This XOML defines the complete animation sequence that can be seen in the Puzzle Friends / cOnnecticOns game. Three logos spin onto the screen and 2 lines of text zoom into place.

XOML also now supports data binding, which allows developers to bind variables to properties of actors or scenes. Any changes to bound variables will be reflected in object that they are bound to.

Lastly, XOML is extensible allowing the developer to extend the language to support their own needs.

Input and Audio

IwGame provides access to the various input devices on the device including:

  • Single and multi-touch input
  • Button and key states (including support for Android back and menu)
  • On screen keyboard input
  • Accelerometer
  • Compass

Actors handle events that deal directly with touch events, including OnTapped, OnBeginTouch and EndTouch. These events can be handled directly in code or actions can be attached in XOML.

Scenes also handle menu and back button presses using the OnBackKey and OnMenuKey events

IwGame provides an API that provides access to the devices audio playback systems

  • Compressed WAV software sound effect playback
  • MP3 playback via the devices media engine
  • Support for multiple simultaneous sound effects
  • Control over volume and pitch

Music and sound effects can be played directly in XOML via actions, allowing the developer to tie music and sound effect playback to specific events declaratively.

Physics

The Box2D physics engine is integrated into the IwGame engine allowing physics to be attached to any actor. IwGame supports shapes, joints (distance, revolute, prismatic, pulley and wheel) and physics materials that can be defined and attached to actors, putting them under control of the Box2D physics system. Actors will also receive collision events from the Box2D collision system, allowing the actor to respond to collisions.

Gravity and world scale can be set on a per scene basis.

Facebook API

IwGame currently supports basic Facebook interaction providing log-in and allowing the developer to post information to the users wall stream.

Unified In-App Purchasing

IwGame provides unified in-app purchasing for both iOS and Android. A single easy to set-up API can be used to track products and purchase them regardless of platform.

Unified Ads API

IwGame provides a platform independent ad collection, display and processing system called IwGameAds. The whole system is automated and once set-up will collect ads from a variety of ad providers using ad mediation and display them using a slick animation system. The system also handles ad clicks directing the user to the target URL.

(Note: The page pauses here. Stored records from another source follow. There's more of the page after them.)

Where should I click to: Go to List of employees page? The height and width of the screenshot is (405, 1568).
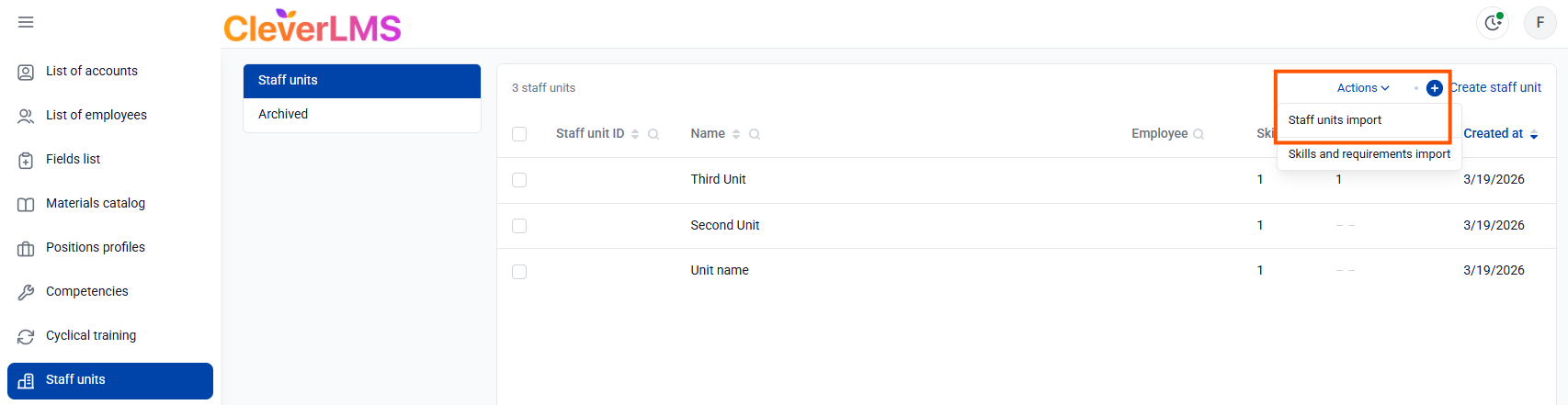coord(96,115)
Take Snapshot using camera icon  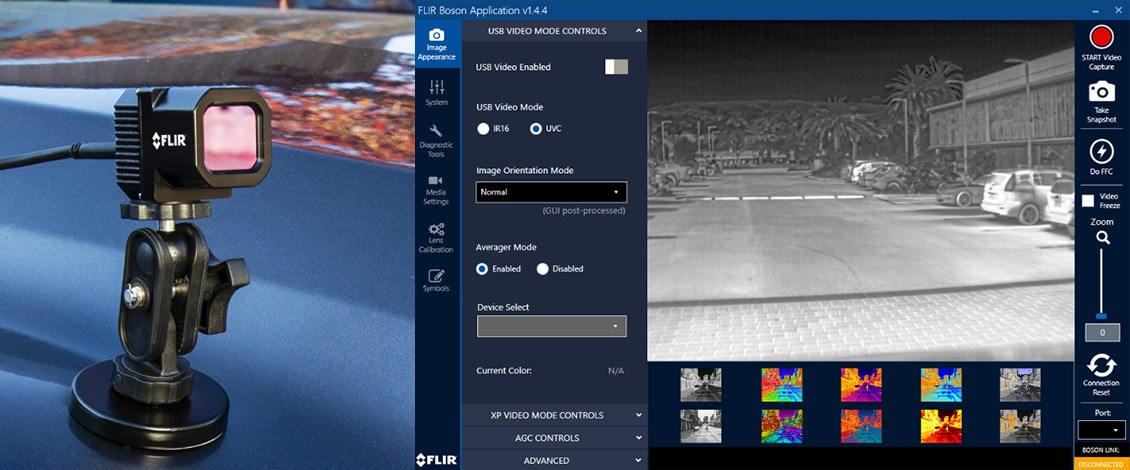coord(1101,92)
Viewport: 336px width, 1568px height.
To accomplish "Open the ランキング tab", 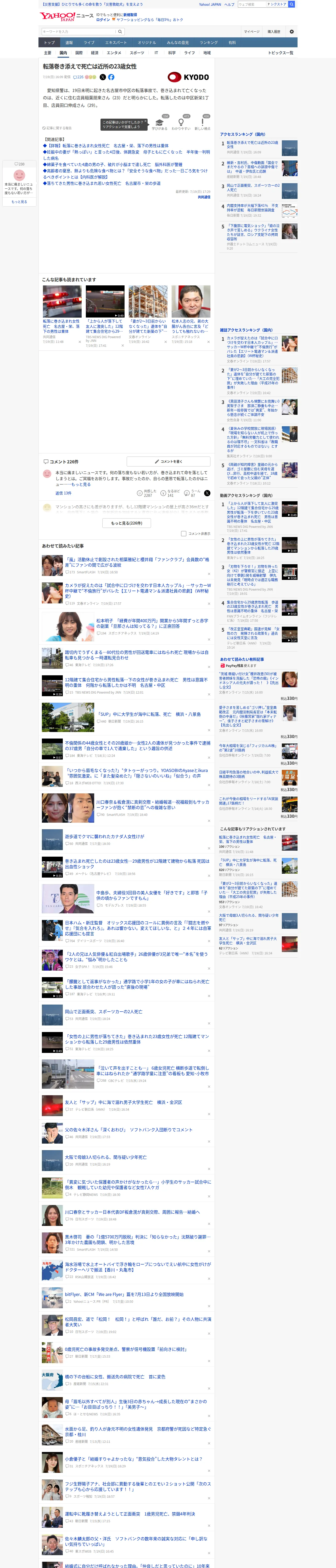I will [209, 43].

The following ad providers are currently supported:

  • Inner-active
  • AdFonic
  • Vserv – Also provides support for InMobi, BuzzCity, JumpTap, ZestAdz / Komli Mobile and Inner-active
  • Mojiva
  • Millennial Media – Also provides support for AdMob, Amobee, JumpTap and Mojiva

So why use IwGame Engine?

IwGame was designed by game developers for game developers. IwGame is built on many years of game development experience, using tried and tested game development techniques. IwGame provides a mass of out-of-the-box features that would take many months to develop and test from scratch. Above all else, using XOML enables the developer to create games insanely quickly (our recent game cOnnecticOns took just 3 days to create from scratch). Lastly, using separation of coding and game layout / design, XOML encourages easy and smart game development, where designers can take care of the design / layouts and programmers can take of the gaming logic.